Pub Date: Jan. 8th, 2019
ISBN: 978-0-06-274152-3
Publisher: Harper/HarperCollins

A foundling and a winged horse compete in a race planned by the Greek gods.

Pippa, nearly 12, loses her job in an Athenian stable after running off to follow a horse’s wing she saw in the sky. Could it have been Nikomedes, the flying horse ridden by Zeus? That night she falls asleep beneath a bush only to wake on Mount Olympus, the heavenly home of the gods, having been chosen by Aphrodite to ride her stallion Zephyr in a once-a-century race. The winning horse will become Zeus’ next mount; the winning rider, a demigod.

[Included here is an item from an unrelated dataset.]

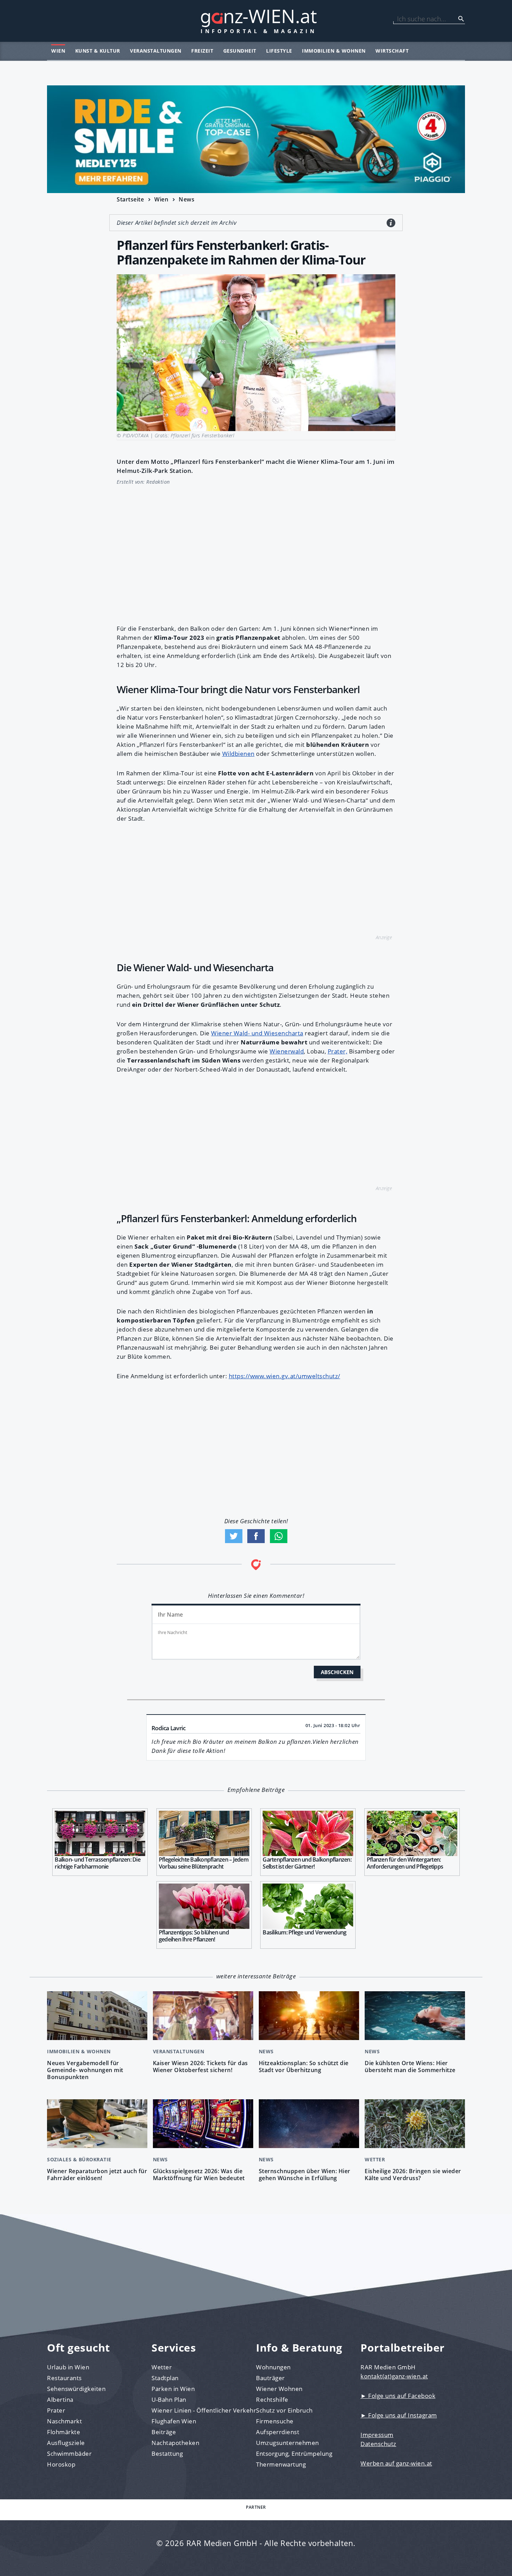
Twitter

Zephyr’s an unlikely champion, being both undersized and fidgety. This book is billed as the first in a series and bears many of the hallmarks of mediocre series fiction: shallow characters, contrived emotions, and lots of exclamation points. Despite her sad backstory, Pippa never inspires sympathy. Stereotypical Greek gods float in and out of the story without enough background to anchor them; the setting is vague despite lots of Greek words; and the plot doesn’t hold narrative tension. There aren’t serious consequences for losing the race, so it’s hard to care whether or not Pippa wins. The horses are multicolored; the riders seem to be white, and the gods appear also to be default white.

With a first book this flat, it’s hard to envision a series.